_SOURCE EXTRACT_
+--
The right time to evaluate a restrictive covenant program is before the agency, a court, or a departing employee forces the question.

  • Identify the protectable interest: Before drafting or enforcing any restrictive covenant, articulate the specific asset at stake. Trade secrets. Customer goodwill. Confidential pricing or strategy. Substantial training investment. A covenant untethered from a defined interest is the most exposed, both to FTC scrutiny and to a state court reasonableness challenge.
  • Audit existing agreements: Identify which employees are subject to non-competes and whether each agreement remains consistent with the Rollins template. Pay particular attention to non-executive populations.
  • Right-size scope, duration, and geography: A two-year, 75-mile restriction appropriate for a regional sales executive is unlikely to survive scrutiny when imposed on a technician. Tailor each restriction to the employee whose access actually warrants it.
+--
_DATASET EXCERPT_
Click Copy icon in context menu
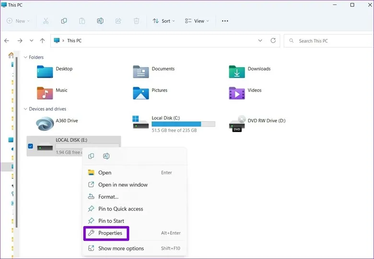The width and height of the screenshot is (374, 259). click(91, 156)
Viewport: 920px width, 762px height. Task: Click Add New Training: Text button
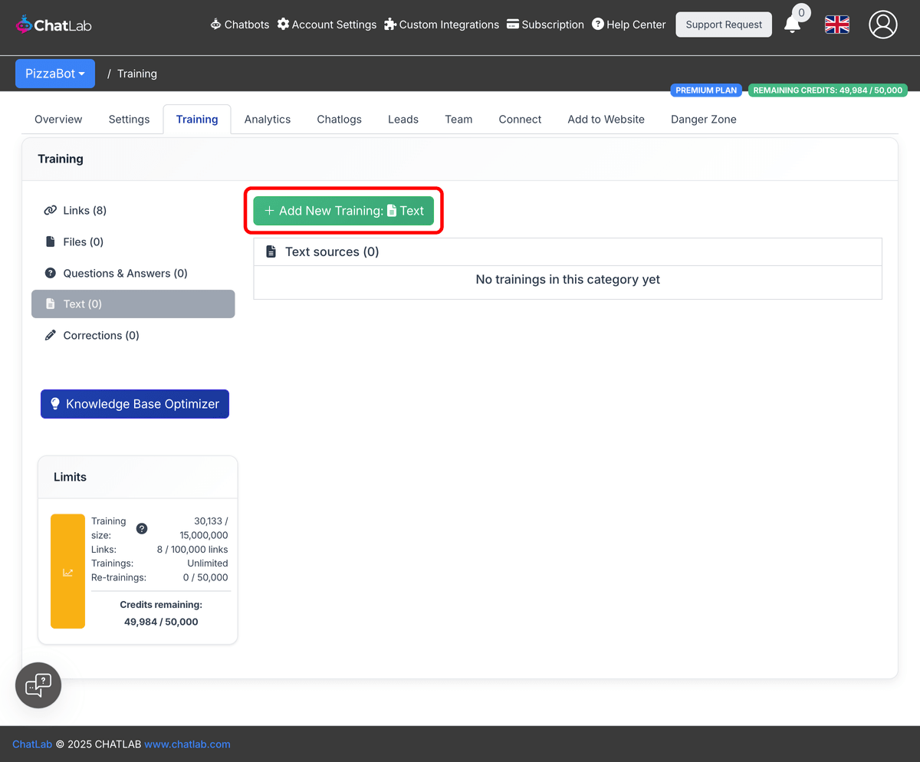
+--
_INSTRUCTION_
Retype the restrictive covenant text in full, keeping every word and line as it appears. The data is unrelated to the restrictive covenant text.

_REPLY_
The right time to evaluate a restrictive covenant program is before the agency, a court, or a departing employee forces the question.

  • Identify the protectable interest: Before drafting or enforcing any restrictive covenant, articulate the specific asset at stake. Trade secrets. Customer goodwill. Confidential pricing or strategy. Substantial training investment. A covenant untethered from a defined interest is the most exposed, both to FTC scrutiny and to a state court reasonableness challenge.
  • Audit existing agreements: Identify which employees are subject to non-competes and whether each agreement remains consistent with the Rollins template. Pay particular attention to non-executive populations.
  • Right-size scope, duration, and geography: A two-year, 75-mile restriction appropriate for a regional sales executive is unlikely to survive scrutiny when imposed on a technician. Tailor each restriction to the employee whose access actually warrants it.